Redemption of Slaves, c. 630
St. Eligius, Bishop of Noyon, redeemed captive slaves in large numbers and of many
nations. The Frankish supremacy over the Saxons probably accounted for the preponderance
of Saxon slaves.
Religious men from all parts came to him, foreigners also and monks, and in
whatever way he could serve he would either give them the money or share the price of the
captives; for he had the greatest enthusiasm for this kind of work. Indeed, whenever he
understood that a slave was being offered for sale, he hastened with the utmost speed in
his mercy and immediately gave the price and freed the captive.
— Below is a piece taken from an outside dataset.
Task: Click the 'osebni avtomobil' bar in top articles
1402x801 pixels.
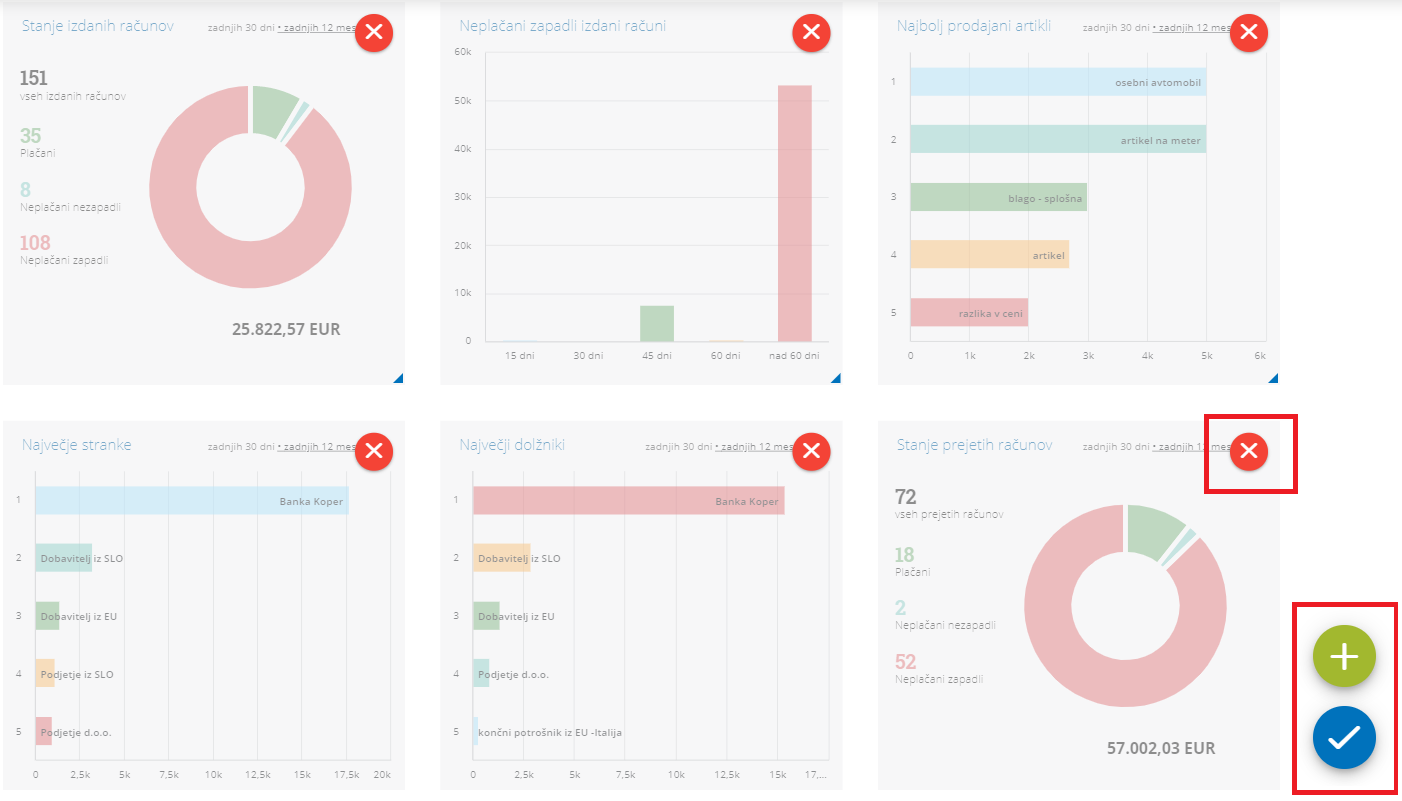Action: [1058, 82]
Occasionally he redeemed
from captivity at the same time as many as twenty, thirty, or even fifty; sometimes even
the whole body of slaves up to a hundred souls, coming from various peoples, and of both
sexes, he would free as they left the ship; there were Romans, Gauls, and Britons also,
and men of Marseilles, but they were chiefly men of Saxony, who at that time in large
numbers like flocks were expelled from their own lands and scattered in diderent
Monumenta Germaniae Historiae, Scriptores, Bruno Krusch, ed., (Hanover, 1902),
Tome IV, p. 677; reprinted in Roy C. Cave & Herbert H. Coulson, A Source Book for
Medieval Economic History, (Milwaukee: The Bruce Publishing Co., 1936; reprint ed.,
New York: Biblo & Tannen, 1965), pp. 292-293.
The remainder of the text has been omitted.